### Source information:
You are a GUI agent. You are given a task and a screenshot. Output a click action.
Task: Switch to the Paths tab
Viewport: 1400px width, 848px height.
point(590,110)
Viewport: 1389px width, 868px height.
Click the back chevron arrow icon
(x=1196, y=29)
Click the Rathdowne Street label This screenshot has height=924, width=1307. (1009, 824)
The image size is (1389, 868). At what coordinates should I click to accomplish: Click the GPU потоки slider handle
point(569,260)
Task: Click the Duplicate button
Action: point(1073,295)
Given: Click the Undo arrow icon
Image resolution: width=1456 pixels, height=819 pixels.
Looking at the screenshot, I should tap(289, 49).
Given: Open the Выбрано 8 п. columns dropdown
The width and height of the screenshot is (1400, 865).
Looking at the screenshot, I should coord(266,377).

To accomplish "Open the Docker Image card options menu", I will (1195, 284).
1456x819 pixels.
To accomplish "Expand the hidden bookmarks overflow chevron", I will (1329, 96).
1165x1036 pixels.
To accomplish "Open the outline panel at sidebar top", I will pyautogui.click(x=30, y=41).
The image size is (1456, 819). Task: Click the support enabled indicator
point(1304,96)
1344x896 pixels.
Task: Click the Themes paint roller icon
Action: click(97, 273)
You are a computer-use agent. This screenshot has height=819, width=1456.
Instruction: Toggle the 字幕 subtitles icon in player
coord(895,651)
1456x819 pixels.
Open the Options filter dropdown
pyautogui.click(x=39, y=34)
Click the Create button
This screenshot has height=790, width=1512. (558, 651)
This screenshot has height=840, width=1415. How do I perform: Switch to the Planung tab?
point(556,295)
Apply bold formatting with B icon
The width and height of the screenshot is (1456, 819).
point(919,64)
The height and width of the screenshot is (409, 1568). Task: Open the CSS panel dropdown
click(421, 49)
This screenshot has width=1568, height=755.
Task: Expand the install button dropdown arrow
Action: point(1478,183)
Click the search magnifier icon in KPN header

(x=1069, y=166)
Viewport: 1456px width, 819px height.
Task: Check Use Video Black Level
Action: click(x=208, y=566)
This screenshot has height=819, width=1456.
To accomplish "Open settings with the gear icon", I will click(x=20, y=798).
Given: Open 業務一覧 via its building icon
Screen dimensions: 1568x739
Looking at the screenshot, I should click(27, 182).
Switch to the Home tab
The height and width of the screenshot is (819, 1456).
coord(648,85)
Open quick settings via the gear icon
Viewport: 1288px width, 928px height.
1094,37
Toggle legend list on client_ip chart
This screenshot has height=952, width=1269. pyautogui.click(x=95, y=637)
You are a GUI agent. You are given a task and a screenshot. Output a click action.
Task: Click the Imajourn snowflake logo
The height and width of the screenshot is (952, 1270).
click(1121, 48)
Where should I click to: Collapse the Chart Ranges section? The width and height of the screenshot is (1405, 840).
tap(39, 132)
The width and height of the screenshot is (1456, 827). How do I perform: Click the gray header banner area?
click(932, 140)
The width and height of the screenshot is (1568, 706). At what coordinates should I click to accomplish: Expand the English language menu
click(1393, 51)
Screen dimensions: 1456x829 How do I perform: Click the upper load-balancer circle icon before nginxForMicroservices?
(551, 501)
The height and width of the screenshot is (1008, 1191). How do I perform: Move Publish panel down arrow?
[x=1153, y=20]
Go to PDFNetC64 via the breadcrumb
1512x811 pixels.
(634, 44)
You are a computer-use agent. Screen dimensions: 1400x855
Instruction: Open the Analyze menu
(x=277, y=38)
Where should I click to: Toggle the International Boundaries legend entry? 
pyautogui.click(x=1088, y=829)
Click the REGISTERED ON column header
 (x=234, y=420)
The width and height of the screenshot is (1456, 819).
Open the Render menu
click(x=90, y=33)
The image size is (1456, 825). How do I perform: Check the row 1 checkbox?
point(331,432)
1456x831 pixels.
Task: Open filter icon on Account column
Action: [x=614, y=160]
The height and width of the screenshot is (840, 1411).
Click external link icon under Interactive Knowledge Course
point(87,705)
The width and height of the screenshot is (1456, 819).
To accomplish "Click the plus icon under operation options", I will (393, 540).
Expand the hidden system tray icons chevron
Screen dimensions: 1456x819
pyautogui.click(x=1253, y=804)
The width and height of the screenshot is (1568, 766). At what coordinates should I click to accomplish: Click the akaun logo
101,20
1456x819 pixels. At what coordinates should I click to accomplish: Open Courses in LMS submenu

### Task description:
Tally the lines in the records that hold the word "agent", and state only the resulting number.

### Answer to the problem:
4